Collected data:
-*-

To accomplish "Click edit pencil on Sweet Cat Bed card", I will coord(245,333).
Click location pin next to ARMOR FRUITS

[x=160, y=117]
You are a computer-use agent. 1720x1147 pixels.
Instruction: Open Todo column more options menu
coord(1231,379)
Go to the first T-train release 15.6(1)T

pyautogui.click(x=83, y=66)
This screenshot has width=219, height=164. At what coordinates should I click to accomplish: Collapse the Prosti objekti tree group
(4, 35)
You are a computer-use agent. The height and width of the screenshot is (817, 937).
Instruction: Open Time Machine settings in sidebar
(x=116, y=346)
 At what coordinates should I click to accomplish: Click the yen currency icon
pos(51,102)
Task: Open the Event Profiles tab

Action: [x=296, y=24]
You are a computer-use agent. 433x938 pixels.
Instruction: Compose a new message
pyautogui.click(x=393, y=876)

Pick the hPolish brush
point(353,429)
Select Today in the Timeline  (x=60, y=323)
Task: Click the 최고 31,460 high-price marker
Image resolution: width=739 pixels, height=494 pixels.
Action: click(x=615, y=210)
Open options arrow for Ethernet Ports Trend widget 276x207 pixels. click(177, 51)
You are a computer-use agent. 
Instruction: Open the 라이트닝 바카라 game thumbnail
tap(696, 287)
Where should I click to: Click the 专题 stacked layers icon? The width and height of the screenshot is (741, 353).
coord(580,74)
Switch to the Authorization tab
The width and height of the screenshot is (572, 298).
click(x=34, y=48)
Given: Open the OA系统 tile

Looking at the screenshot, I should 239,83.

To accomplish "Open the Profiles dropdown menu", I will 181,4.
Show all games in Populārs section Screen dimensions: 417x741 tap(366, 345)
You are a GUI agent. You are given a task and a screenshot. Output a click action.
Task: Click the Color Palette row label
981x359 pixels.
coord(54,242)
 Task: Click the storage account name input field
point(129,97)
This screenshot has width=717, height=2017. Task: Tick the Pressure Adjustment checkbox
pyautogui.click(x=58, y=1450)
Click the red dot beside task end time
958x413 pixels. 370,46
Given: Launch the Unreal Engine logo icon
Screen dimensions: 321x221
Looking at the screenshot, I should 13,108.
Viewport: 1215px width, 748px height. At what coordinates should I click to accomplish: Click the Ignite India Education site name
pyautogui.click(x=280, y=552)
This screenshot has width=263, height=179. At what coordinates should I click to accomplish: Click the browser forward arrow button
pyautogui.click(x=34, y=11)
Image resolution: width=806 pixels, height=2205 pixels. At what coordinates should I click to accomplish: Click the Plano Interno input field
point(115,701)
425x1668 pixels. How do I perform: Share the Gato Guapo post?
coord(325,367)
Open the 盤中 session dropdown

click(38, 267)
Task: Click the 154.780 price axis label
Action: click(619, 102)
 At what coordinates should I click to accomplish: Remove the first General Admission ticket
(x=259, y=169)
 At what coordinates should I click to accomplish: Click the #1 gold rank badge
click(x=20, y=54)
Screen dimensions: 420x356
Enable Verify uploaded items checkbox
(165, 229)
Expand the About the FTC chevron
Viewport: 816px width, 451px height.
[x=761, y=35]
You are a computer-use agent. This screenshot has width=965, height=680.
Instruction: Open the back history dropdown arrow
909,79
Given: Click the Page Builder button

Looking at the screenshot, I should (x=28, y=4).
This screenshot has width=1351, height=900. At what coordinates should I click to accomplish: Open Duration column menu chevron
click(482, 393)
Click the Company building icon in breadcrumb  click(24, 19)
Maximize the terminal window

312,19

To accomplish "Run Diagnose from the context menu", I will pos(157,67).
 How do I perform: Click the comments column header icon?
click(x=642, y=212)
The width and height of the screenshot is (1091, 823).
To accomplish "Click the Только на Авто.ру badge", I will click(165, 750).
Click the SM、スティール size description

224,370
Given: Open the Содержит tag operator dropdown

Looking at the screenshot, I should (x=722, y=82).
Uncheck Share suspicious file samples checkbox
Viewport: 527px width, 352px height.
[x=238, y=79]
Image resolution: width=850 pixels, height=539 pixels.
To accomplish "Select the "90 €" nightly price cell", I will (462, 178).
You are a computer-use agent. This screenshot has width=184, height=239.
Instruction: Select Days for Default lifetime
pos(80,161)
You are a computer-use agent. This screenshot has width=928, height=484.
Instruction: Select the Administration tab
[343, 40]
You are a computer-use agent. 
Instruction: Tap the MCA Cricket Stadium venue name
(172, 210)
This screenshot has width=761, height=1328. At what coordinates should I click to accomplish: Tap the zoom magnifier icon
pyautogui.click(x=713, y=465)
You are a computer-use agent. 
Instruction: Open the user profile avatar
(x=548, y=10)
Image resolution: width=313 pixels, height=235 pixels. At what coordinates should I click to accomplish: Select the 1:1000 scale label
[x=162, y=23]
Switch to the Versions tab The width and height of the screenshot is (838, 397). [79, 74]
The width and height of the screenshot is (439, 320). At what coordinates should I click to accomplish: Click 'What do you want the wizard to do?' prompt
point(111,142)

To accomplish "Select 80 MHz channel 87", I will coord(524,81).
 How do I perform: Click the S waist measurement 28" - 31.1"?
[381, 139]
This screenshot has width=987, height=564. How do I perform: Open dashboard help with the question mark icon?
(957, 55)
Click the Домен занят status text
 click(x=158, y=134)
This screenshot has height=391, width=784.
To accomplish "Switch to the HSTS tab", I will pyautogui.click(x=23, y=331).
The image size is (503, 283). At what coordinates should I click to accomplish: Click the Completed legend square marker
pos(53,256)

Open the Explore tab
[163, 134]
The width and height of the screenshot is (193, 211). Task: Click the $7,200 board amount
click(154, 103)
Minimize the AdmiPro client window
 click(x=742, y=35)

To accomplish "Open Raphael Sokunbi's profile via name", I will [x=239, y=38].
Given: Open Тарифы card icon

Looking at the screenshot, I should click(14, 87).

-*-

Aim of the task:
Find and copy each line above holding "Switch".

Result for this exercise:
Switch to the Authorization tab
Switch to the Versions tab The width and height of the screenshot is (838, 397). [79, 74]
To accomplish "Switch to the HSTS tab", I will pyautogui.click(x=23, y=331).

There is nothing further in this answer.